--- Task description ---
Look below for the line containing "You are a GUI"; from there through the line containing "Privacy Policy (88, 1552)", both lines included, please set down each line exactly and nothing else.

--- Available data ---
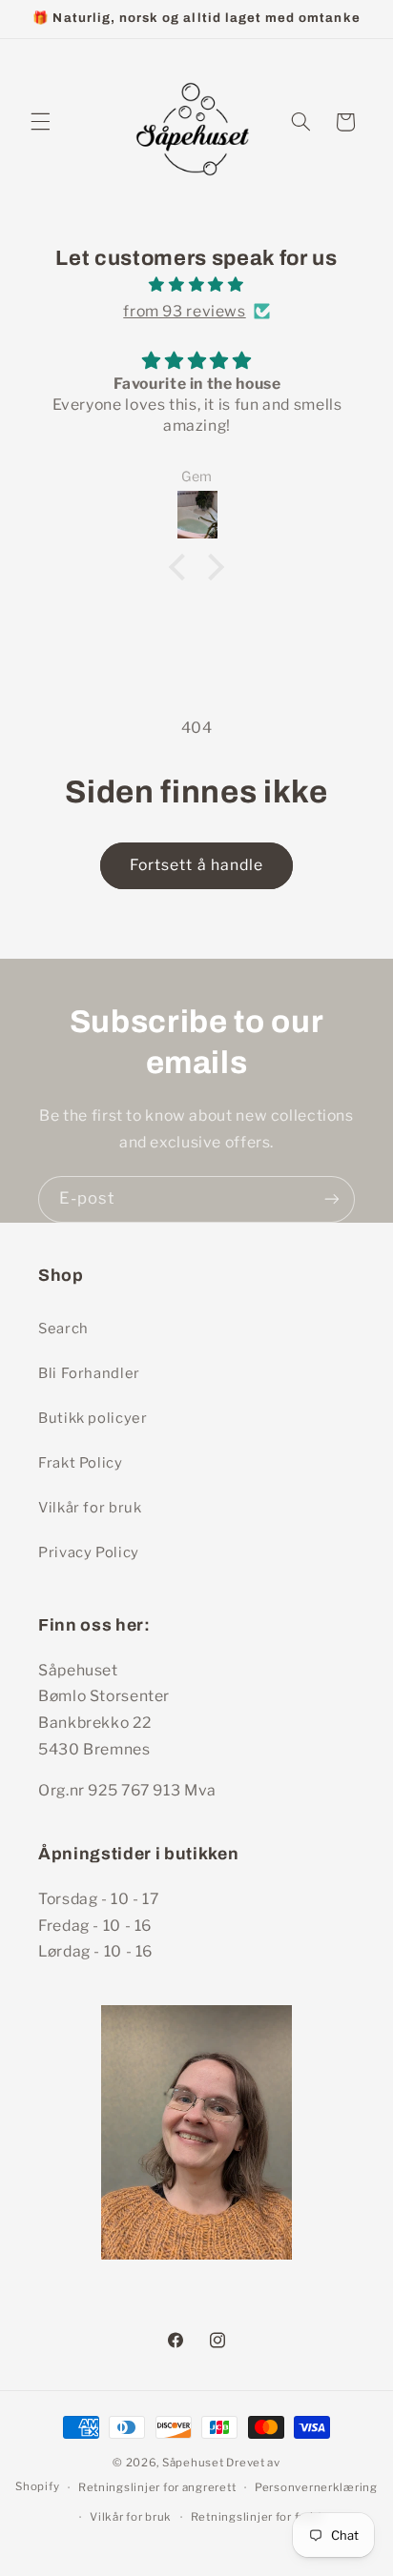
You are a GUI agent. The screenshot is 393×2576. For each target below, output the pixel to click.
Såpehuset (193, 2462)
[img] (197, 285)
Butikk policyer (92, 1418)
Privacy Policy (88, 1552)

* * *

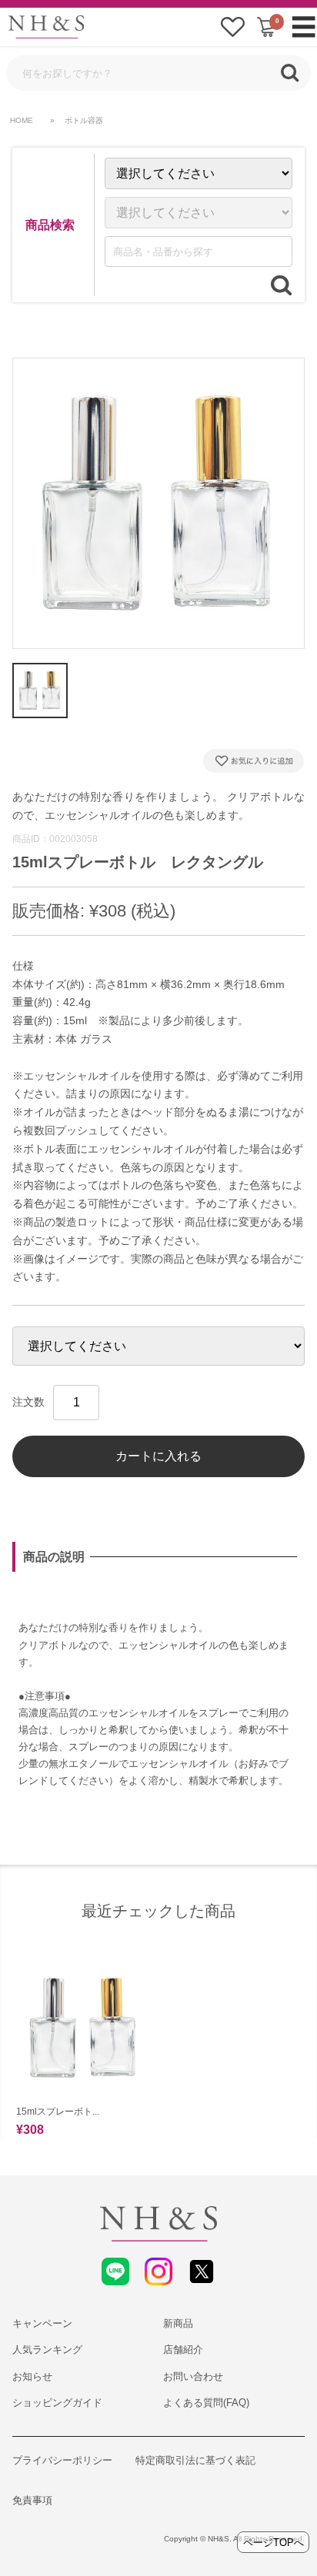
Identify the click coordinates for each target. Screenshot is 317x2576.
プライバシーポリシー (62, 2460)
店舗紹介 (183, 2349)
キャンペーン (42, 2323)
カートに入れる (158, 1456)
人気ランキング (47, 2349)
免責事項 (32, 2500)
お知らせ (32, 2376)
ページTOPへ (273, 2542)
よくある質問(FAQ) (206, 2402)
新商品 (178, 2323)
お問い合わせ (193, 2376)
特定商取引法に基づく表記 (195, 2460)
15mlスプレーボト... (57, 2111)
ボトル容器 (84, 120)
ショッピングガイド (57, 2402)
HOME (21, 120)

* * *

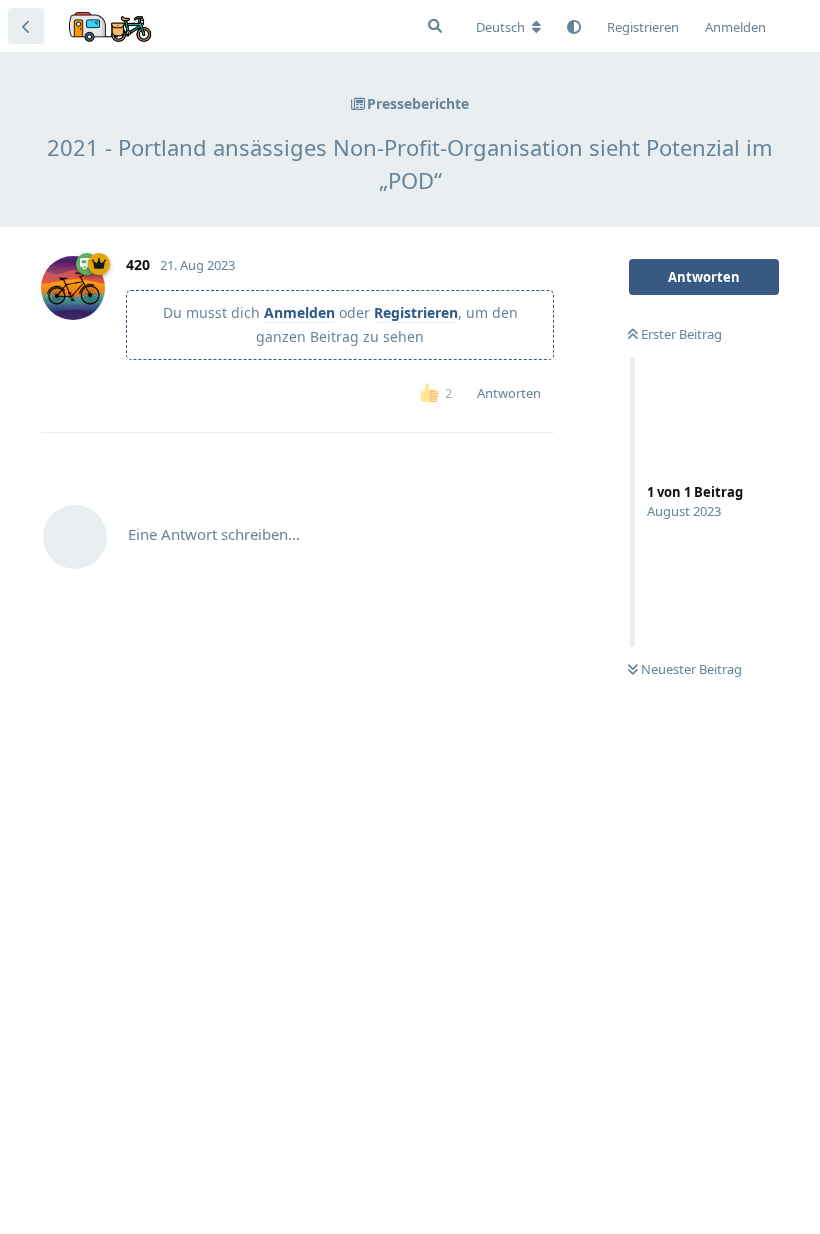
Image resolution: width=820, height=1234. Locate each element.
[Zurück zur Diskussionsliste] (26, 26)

--- Response area ---
You are a GUI agent. The screenshot is 393×2576. For each target below, output the pixel to click.
Såpehuset (193, 2462)
[img] (197, 285)
Butikk policyer (92, 1418)
Privacy Policy (88, 1552)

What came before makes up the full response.